> Activity
An exact repetition of all the entries that follow is required.

> Supplied data
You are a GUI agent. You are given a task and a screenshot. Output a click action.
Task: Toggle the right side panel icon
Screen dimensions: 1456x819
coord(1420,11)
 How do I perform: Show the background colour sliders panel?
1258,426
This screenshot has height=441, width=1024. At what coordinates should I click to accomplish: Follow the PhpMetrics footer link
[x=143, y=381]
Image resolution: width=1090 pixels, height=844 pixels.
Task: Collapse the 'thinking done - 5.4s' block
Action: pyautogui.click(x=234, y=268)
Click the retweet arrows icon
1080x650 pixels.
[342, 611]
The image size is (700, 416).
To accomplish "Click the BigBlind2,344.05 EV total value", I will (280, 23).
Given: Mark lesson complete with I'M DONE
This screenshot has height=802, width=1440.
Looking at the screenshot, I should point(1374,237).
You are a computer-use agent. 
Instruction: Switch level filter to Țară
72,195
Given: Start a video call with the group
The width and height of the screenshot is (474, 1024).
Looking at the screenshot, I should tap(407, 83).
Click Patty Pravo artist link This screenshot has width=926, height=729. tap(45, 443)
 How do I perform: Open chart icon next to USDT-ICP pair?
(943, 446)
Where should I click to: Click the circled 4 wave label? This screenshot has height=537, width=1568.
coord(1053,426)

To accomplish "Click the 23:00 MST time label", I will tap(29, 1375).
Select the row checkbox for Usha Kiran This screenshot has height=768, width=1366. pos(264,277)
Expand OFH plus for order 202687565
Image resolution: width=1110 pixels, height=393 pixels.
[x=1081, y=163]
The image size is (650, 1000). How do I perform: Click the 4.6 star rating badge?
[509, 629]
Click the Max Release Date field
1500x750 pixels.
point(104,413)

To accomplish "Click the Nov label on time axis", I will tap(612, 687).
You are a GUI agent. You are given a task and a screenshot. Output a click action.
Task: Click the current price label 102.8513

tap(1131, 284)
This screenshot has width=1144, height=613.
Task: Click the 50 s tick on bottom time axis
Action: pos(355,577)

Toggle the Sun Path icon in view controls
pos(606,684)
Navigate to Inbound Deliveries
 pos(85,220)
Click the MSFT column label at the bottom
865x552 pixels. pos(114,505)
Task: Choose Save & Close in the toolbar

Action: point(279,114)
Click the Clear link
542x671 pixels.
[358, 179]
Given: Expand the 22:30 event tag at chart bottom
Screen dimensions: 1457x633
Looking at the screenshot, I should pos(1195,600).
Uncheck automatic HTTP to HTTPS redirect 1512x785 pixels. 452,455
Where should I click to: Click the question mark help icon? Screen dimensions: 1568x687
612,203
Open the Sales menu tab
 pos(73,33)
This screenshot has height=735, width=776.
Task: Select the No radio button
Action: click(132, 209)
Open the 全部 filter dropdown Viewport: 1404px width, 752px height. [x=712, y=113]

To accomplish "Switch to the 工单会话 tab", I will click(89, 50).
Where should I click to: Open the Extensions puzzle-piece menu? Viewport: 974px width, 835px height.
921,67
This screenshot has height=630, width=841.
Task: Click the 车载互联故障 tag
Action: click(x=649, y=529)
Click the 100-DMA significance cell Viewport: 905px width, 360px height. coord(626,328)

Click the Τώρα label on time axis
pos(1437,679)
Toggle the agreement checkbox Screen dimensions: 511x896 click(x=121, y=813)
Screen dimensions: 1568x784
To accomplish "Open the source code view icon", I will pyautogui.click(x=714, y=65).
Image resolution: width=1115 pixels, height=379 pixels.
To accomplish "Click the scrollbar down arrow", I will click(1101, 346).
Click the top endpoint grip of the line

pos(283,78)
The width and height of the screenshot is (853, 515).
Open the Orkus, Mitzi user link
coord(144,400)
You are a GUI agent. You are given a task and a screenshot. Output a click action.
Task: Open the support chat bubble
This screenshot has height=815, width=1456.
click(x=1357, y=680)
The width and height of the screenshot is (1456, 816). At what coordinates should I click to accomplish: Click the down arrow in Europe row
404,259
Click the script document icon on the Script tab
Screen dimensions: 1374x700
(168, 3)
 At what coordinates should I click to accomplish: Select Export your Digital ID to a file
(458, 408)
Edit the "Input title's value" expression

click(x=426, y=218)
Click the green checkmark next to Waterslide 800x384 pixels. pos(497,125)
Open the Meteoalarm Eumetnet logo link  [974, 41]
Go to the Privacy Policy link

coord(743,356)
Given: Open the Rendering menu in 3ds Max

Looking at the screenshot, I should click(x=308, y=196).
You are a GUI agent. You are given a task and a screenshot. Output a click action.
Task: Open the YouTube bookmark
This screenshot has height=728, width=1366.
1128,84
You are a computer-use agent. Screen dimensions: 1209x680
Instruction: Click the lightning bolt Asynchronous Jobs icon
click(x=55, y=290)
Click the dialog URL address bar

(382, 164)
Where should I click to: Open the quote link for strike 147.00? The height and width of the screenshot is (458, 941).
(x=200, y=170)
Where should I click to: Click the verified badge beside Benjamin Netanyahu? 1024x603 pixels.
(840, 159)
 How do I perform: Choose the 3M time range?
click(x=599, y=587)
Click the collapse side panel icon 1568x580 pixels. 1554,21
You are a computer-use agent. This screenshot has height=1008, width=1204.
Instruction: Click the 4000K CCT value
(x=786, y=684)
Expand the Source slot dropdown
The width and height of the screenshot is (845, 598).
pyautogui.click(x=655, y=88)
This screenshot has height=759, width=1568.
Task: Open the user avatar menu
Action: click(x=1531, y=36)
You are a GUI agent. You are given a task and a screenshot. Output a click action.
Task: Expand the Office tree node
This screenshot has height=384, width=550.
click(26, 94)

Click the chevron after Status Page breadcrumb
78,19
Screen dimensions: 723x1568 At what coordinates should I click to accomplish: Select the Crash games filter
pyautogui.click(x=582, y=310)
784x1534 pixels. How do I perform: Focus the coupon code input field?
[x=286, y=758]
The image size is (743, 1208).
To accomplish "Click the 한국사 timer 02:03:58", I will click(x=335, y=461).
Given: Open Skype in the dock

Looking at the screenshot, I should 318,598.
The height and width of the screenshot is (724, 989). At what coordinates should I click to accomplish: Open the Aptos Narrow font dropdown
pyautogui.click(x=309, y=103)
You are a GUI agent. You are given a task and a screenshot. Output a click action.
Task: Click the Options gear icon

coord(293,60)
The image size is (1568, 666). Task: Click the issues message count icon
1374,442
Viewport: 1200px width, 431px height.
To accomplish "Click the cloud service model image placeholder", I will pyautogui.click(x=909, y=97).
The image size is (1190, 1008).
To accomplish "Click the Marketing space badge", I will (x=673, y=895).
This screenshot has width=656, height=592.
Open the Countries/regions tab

> Solution to the exercise
You are a GUI agent. You are given a task and a screenshot. Output a click action.
Task: Toggle the right side panel icon
Screen dimensions: 1456x819
coord(1420,11)
 How do I perform: Show the background colour sliders panel?
1258,426
This screenshot has height=441, width=1024. At what coordinates should I click to accomplish: Follow the PhpMetrics footer link
[x=143, y=381]
Image resolution: width=1090 pixels, height=844 pixels.
Task: Collapse the 'thinking done - 5.4s' block
Action: pyautogui.click(x=234, y=268)
Click the retweet arrows icon
1080x650 pixels.
[342, 611]
The image size is (700, 416).
To accomplish "Click the BigBlind2,344.05 EV total value", I will (280, 23).
Given: Mark lesson complete with I'M DONE
This screenshot has height=802, width=1440.
Looking at the screenshot, I should point(1374,237).
You are a computer-use agent. 
Instruction: Switch level filter to Țară
72,195
Given: Start a video call with the group
The width and height of the screenshot is (474, 1024).
Looking at the screenshot, I should tap(407, 83).
Click Patty Pravo artist link This screenshot has width=926, height=729. tap(45, 443)
 How do I perform: Open chart icon next to USDT-ICP pair?
(943, 446)
Where should I click to: Click the circled 4 wave label? This screenshot has height=537, width=1568.
coord(1053,426)

To accomplish "Click the 23:00 MST time label", I will tap(29, 1375).
Select the row checkbox for Usha Kiran This screenshot has height=768, width=1366. pos(264,277)
Expand OFH plus for order 202687565
Image resolution: width=1110 pixels, height=393 pixels.
[x=1081, y=163]
The image size is (650, 1000). How do I perform: Click the 4.6 star rating badge?
[509, 629]
Click the Max Release Date field
1500x750 pixels.
point(104,413)

To accomplish "Click the Nov label on time axis", I will tap(612, 687).
You are a GUI agent. You are given a task and a screenshot. Output a click action.
Task: Click the current price label 102.8513

tap(1131, 284)
This screenshot has width=1144, height=613.
Task: Click the 50 s tick on bottom time axis
Action: pos(355,577)

Toggle the Sun Path icon in view controls
pos(606,684)
Navigate to Inbound Deliveries
 pos(85,220)
Click the MSFT column label at the bottom
865x552 pixels. pos(114,505)
Task: Choose Save & Close in the toolbar

Action: point(279,114)
Click the Clear link
542x671 pixels.
[358, 179]
Given: Expand the 22:30 event tag at chart bottom
Screen dimensions: 1457x633
Looking at the screenshot, I should pos(1195,600).
Uncheck automatic HTTP to HTTPS redirect 1512x785 pixels. 452,455
Where should I click to: Click the question mark help icon? Screen dimensions: 1568x687
612,203
Open the Sales menu tab
 pos(73,33)
This screenshot has height=735, width=776.
Task: Select the No radio button
Action: click(132, 209)
Open the 全部 filter dropdown Viewport: 1404px width, 752px height. [x=712, y=113]

To accomplish "Switch to the 工单会话 tab", I will click(89, 50).
Where should I click to: Open the Extensions puzzle-piece menu? Viewport: 974px width, 835px height.
921,67
This screenshot has height=630, width=841.
Task: Click the 车载互联故障 tag
Action: click(x=649, y=529)
Click the 100-DMA significance cell Viewport: 905px width, 360px height. coord(626,328)

Click the Τώρα label on time axis
pos(1437,679)
Toggle the agreement checkbox Screen dimensions: 511x896 click(x=121, y=813)
Screen dimensions: 1568x784
To accomplish "Open the source code view icon", I will pyautogui.click(x=714, y=65).
Image resolution: width=1115 pixels, height=379 pixels.
To accomplish "Click the scrollbar down arrow", I will click(1101, 346).
Click the top endpoint grip of the line

pos(283,78)
The width and height of the screenshot is (853, 515).
Open the Orkus, Mitzi user link
coord(144,400)
You are a GUI agent. You are given a task and a screenshot. Output a click action.
Task: Open the support chat bubble
This screenshot has height=815, width=1456.
click(x=1357, y=680)
The width and height of the screenshot is (1456, 816). At what coordinates should I click to accomplish: Click the down arrow in Europe row
404,259
Click the script document icon on the Script tab
Screen dimensions: 1374x700
(168, 3)
 At what coordinates should I click to accomplish: Select Export your Digital ID to a file
(458, 408)
Edit the "Input title's value" expression

click(x=426, y=218)
Click the green checkmark next to Waterslide 800x384 pixels. pos(497,125)
Open the Meteoalarm Eumetnet logo link  [974, 41]
Go to the Privacy Policy link

coord(743,356)
Given: Open the Rendering menu in 3ds Max

Looking at the screenshot, I should click(x=308, y=196).
You are a GUI agent. You are given a task and a screenshot. Output a click action.
Task: Open the YouTube bookmark
This screenshot has height=728, width=1366.
1128,84
You are a computer-use agent. Screen dimensions: 1209x680
Instruction: Click the lightning bolt Asynchronous Jobs icon
click(x=55, y=290)
Click the dialog URL address bar

(382, 164)
Where should I click to: Open the quote link for strike 147.00? The height and width of the screenshot is (458, 941).
(x=200, y=170)
Where should I click to: Click the verified badge beside Benjamin Netanyahu? 1024x603 pixels.
(840, 159)
 How do I perform: Choose the 3M time range?
click(x=599, y=587)
Click the collapse side panel icon 1568x580 pixels. 1554,21
You are a computer-use agent. This screenshot has height=1008, width=1204.
Instruction: Click the 4000K CCT value
(x=786, y=684)
Expand the Source slot dropdown
The width and height of the screenshot is (845, 598).
pyautogui.click(x=655, y=88)
This screenshot has height=759, width=1568.
Task: Open the user avatar menu
Action: click(x=1531, y=36)
You are a GUI agent. You are given a task and a screenshot. Output a click action.
Task: Expand the Office tree node
This screenshot has height=384, width=550.
click(26, 94)

Click the chevron after Status Page breadcrumb
78,19
Screen dimensions: 723x1568 At what coordinates should I click to accomplish: Select the Crash games filter
pyautogui.click(x=582, y=310)
784x1534 pixels. How do I perform: Focus the coupon code input field?
[x=286, y=758]
The image size is (743, 1208).
To accomplish "Click the 한국사 timer 02:03:58", I will click(x=335, y=461).
Given: Open Skype in the dock

Looking at the screenshot, I should 318,598.
The height and width of the screenshot is (724, 989). At what coordinates should I click to accomplish: Open the Aptos Narrow font dropdown
pyautogui.click(x=309, y=103)
You are a GUI agent. You are given a task and a screenshot. Output a click action.
Task: Click the Options gear icon

coord(293,60)
The image size is (1568, 666). Task: Click the issues message count icon
1374,442
Viewport: 1200px width, 431px height.
To accomplish "Click the cloud service model image placeholder", I will pyautogui.click(x=909, y=97).
The image size is (1190, 1008).
To accomplish "Click the Marketing space badge", I will (x=673, y=895).
This screenshot has width=656, height=592.
Open the Countries/regions tab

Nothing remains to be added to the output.